== Directions for this task ==
Among the records that follow, count the lines where "output" appears, and state the count by itself.

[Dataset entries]
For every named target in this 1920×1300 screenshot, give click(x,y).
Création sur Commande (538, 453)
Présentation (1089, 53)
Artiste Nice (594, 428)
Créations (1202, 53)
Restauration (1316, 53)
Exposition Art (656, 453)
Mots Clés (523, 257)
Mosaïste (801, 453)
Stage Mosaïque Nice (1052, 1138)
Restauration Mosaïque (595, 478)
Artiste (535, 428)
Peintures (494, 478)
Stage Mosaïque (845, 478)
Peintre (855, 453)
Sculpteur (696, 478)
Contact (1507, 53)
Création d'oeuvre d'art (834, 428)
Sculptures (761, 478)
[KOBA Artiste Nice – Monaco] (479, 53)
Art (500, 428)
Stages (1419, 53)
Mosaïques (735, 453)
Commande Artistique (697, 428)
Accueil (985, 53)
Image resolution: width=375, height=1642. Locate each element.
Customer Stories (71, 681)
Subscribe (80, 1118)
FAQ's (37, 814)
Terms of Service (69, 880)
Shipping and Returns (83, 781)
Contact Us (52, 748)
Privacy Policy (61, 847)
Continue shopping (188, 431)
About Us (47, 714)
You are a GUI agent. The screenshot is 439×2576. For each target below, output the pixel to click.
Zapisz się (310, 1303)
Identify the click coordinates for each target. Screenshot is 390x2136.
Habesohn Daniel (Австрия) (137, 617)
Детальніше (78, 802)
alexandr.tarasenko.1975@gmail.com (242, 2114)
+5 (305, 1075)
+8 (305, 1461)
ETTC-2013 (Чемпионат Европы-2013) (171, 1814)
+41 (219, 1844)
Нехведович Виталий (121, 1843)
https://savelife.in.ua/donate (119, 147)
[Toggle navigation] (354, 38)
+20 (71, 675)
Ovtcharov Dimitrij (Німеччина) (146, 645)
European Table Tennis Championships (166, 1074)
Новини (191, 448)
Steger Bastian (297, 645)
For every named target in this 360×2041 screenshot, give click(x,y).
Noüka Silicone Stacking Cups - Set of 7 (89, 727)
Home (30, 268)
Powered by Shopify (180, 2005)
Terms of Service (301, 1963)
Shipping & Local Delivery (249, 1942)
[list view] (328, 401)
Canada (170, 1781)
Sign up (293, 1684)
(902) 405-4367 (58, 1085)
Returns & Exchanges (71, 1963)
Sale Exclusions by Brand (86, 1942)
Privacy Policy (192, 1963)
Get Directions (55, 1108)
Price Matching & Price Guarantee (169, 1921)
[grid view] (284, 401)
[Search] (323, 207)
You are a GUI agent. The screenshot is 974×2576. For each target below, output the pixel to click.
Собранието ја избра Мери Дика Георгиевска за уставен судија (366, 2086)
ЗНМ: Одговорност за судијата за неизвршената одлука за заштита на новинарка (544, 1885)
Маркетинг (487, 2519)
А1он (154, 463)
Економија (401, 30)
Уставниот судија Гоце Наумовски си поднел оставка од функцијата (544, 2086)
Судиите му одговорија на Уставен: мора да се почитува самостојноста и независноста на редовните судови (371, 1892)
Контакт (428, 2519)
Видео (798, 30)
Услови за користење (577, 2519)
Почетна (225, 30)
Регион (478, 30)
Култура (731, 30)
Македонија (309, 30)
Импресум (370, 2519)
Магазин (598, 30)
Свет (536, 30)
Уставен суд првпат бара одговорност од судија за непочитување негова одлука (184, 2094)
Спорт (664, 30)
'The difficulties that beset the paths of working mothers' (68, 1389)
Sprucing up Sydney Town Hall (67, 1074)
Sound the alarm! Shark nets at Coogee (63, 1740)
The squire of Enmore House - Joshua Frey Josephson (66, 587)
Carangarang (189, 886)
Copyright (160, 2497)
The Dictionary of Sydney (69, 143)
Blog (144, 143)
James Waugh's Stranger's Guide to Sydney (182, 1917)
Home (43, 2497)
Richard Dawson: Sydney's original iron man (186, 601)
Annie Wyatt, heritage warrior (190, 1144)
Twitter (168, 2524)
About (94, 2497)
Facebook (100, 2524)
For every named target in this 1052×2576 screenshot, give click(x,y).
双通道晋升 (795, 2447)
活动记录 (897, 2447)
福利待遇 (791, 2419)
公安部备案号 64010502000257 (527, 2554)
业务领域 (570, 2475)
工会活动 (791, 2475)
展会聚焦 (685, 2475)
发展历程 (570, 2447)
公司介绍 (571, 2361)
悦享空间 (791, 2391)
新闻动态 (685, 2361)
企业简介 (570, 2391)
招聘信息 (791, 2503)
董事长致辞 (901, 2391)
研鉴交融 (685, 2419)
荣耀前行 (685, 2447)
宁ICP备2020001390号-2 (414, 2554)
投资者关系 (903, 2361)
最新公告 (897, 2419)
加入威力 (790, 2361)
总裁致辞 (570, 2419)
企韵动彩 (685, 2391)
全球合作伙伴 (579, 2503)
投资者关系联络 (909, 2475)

== Solution to this exercise ==
2